Sit back and enjoy the view in Heart Spring Mountain

By My Sunday News

Editor’s note: Tom Sansom graciously let me borrow his movie review space this edition for a quick book review on a terrific newly released novel.

Maple is an obvious word to start a story set in rural Vermont, but in author Robin MacArthur’s new novel Heart Spring Mountain, the obvious ends there because what follows is a beautifully original tale of a family and the imperfections that bind three generations of women to each other and the landscape and history that has shaped their lives.

From the jacket:

It’s August 2011, and Tropical Storm Irene has just wreaked havoc on Vermont, flooding rivers and destroying homes. One thousand miles away—while tending bar in New Orleans—Vale receives a call and is told that her mother, Bonnie, has disappeared.

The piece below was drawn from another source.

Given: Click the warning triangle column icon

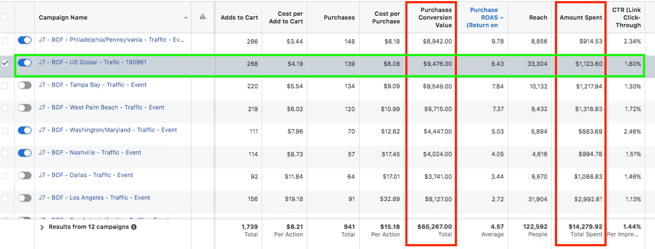Looking at the screenshot, I should point(202,17).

Despite a years-long estrangement from Bonnie, Vale drops everything and returns home to look for her.

Though the hometown Vale comes back to is not the one she left eight years earlier, she finds herself falling back into the lives of the family she thought she’d long since left behind. As Vale begins her search, the narrative opens up and pitches back and forth in time to follow three generations of women—a farming widow, a back-to-the-land dreamer, and an owl-loving hermit—as they seek love, bear children, and absorb losses. All the while, Vale’s search has her unwittingly careening toward a family origin secret more stunning than she ever imagined.

Heart Spring Mountain

(Ecco / 2018)
368 Pages
$25.99

Available for sale at harpercollins.com or at all major booksellers.

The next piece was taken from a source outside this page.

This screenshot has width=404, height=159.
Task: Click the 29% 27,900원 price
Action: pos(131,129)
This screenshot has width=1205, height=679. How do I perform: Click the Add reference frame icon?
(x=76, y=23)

When I first stumbled upon Heart Spring Mountain, I thought I was in for a slow, meandering story set against an equally slow and meandering backdrop, which was fine with me. I’m partial to subtle stories (it was why I requested the book). But when I started reading, what I got was not slow and only meandering in the way a tree meanders in angles, crooks, and jerks, each following interesting lines.

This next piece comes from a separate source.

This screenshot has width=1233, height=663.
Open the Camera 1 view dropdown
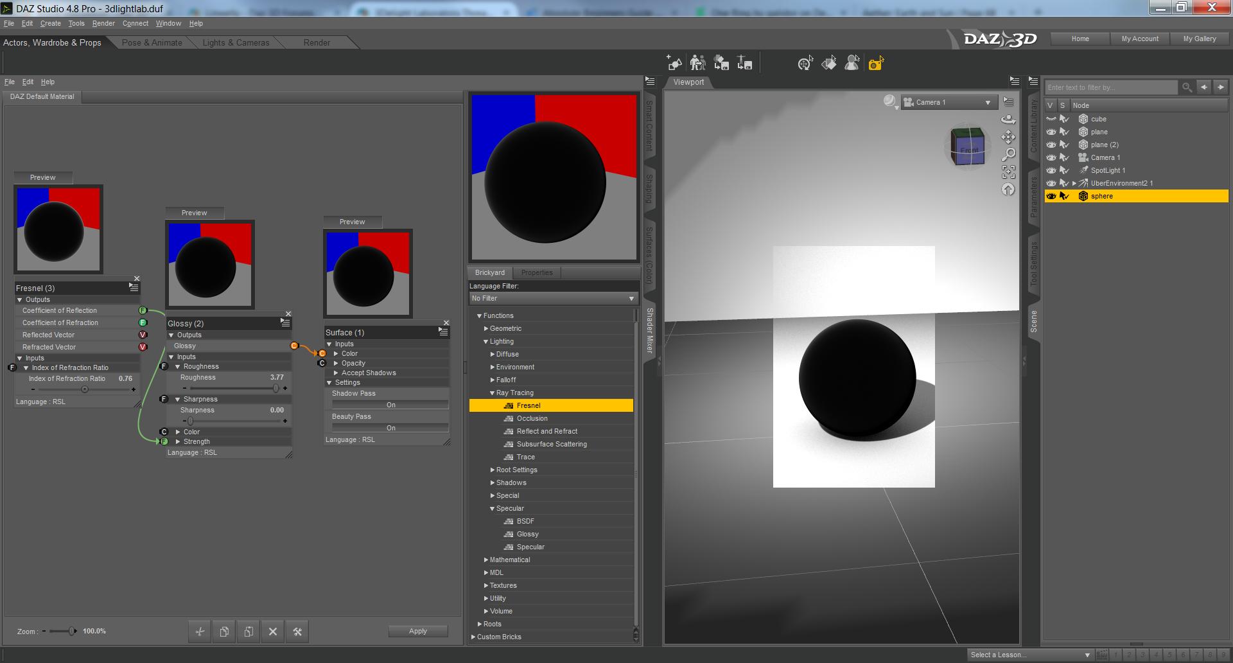[949, 103]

MacArthur writes Heart Spring Mountain with surprising force and economy and somehow manages to pack the stories of three generations of interesting, complex, and quirky women into 368 pages where many others would take double that to achieve the same effect.

Punchy, penetrating, dedicated, MacArthur sets her focus on not the trunk and branches of this family tree but the knots. And does so with a prose that sands and polishes and stains them into the beautiful and bewildering design that is Heart Spring Mountain.